Le PNUD définit la pauvreté multidimensionnelle comme celle qui combine les trois facteurs suivants : manque d’accès à la santé, absence d’éducation pour les plus jeunes et conditions de vie considérées comme indécentes. Selon les chiffres du rapport publié le 20 septembre par le PNUD, 40% de la population rurale cambodgienne vit dans ce contexte de pauvreté multidimensionnelle contre 7% pour la population urbaine. Selon les chiffres plus détaillés du rapport de 2014/2015, les provinces les plus pauvres sont celles de Preah Vihear et Steung Treng, au nord du Cambodge, avec un taux atteignant 64% d’habitants touchés par cette pauvreté regroupant les trois facteurs cités plus haut.

Selon l’agence de l’ONU, la jeunesse représente le groupe social le plus atteint par la pauvreté de masse. 45% des Cambodgiens considérés comme pauvres ont moins de 19 ans. Pour rappel, selon des chiffres de 2015, 41,7% des Cambodgiens entraient dans cette tranche d’âge.

Le rapport insiste également sur la frontière très poreuse entre pauvretés unidimensionnelle et multidimensionnelle. Le PNUD souligne que 21,1% de la population cambodgienne est susceptible de devenir pauvre. Ce basculement peut, de plus, s’effectuer dans des conditions extrêmement rapides, après un accident, licenciement ou une sécheresse pour les cultivateurs par exemple, le système d’assurance n’étant pas à la portée de cette frange de la population.

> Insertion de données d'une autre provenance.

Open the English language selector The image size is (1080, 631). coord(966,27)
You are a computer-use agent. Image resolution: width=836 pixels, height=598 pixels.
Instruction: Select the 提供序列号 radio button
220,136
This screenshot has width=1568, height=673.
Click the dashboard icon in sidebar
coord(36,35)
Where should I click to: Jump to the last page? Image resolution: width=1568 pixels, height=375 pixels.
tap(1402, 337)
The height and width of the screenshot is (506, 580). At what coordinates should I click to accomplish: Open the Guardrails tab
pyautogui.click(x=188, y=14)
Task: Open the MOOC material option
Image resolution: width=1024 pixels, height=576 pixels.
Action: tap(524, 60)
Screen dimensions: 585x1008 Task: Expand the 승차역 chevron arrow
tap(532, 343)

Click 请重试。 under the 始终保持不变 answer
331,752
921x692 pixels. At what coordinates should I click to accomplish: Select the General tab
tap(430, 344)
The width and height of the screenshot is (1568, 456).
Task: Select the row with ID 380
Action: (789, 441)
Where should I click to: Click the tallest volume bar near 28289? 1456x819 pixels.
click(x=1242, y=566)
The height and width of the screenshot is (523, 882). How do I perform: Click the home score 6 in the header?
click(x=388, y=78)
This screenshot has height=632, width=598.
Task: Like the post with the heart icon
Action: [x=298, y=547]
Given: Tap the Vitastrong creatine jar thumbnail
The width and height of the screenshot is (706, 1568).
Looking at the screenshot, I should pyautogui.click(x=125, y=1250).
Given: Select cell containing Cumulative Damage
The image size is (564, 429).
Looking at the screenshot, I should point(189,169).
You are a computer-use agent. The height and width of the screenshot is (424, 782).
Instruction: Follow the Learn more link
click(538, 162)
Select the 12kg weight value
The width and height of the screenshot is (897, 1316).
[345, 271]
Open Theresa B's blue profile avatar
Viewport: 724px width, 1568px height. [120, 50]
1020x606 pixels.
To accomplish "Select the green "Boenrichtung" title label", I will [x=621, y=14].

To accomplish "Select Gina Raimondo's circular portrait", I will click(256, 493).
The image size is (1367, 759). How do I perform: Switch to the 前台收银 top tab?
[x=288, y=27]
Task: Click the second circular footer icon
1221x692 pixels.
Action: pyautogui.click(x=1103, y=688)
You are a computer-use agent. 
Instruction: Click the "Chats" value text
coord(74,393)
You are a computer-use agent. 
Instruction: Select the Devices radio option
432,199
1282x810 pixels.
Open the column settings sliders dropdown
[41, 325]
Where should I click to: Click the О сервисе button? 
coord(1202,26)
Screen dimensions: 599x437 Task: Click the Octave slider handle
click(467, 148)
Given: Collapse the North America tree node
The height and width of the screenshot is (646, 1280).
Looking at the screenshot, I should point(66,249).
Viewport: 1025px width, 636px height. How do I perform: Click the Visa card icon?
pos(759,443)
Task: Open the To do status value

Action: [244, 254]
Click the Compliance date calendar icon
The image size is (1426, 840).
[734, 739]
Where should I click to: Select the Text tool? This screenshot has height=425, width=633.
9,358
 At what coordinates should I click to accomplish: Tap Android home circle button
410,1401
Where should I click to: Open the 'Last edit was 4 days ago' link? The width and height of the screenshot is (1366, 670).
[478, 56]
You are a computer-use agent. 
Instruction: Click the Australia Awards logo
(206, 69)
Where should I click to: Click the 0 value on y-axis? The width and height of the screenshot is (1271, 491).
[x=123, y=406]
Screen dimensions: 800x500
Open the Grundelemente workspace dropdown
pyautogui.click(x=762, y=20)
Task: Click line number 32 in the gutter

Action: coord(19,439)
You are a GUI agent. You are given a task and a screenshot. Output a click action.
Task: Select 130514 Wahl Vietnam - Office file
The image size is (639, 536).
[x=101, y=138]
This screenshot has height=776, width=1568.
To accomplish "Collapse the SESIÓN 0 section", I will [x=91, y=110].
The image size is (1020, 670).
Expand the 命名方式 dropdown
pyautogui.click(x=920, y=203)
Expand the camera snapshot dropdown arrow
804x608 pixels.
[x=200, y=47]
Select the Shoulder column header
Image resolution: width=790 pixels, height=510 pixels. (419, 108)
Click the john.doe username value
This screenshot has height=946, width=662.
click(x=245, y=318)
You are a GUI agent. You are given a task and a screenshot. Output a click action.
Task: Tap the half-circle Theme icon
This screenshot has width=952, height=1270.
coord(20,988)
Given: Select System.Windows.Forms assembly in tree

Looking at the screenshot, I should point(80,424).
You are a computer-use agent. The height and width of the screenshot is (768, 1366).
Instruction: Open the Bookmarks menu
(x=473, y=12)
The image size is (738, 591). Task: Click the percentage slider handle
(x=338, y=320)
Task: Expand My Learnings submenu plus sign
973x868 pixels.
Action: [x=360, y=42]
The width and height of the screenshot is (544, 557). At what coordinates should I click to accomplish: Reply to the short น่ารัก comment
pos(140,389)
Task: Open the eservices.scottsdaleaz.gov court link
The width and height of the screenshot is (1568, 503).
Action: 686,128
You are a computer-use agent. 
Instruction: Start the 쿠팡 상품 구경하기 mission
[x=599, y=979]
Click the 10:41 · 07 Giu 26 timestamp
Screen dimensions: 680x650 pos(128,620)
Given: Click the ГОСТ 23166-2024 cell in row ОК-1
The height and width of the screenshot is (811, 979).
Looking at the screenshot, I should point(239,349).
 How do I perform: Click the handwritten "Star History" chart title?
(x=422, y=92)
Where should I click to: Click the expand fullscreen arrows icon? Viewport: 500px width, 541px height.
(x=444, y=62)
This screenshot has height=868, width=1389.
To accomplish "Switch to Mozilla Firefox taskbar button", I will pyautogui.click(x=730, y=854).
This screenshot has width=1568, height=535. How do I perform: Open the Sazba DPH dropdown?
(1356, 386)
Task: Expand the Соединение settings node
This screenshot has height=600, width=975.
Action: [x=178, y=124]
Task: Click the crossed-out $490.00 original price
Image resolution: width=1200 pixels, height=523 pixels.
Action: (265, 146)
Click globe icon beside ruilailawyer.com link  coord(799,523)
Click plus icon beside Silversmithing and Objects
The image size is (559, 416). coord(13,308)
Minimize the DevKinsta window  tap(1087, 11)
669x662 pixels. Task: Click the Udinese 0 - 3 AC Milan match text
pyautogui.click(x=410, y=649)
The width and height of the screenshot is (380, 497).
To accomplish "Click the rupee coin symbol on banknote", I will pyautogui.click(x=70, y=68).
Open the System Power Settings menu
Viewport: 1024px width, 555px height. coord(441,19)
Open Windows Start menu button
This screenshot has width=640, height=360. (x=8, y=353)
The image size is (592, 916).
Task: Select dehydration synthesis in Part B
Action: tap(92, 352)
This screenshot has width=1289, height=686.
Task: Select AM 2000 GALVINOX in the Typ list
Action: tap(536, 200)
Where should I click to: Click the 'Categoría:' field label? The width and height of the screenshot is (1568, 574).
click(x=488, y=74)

Si la pauvreté multidimensionnelle reste, au Cambodge en dessous de la moyenne mondiale des pays en développement, le Cambodge reste un pays divisé géographiquement où les zones rurales, majoritairement dépourvues de ressources, peinent à se développer. L’exode rural reste donc souvent l’une des seules solutions pour s’extraire de la pauvreté.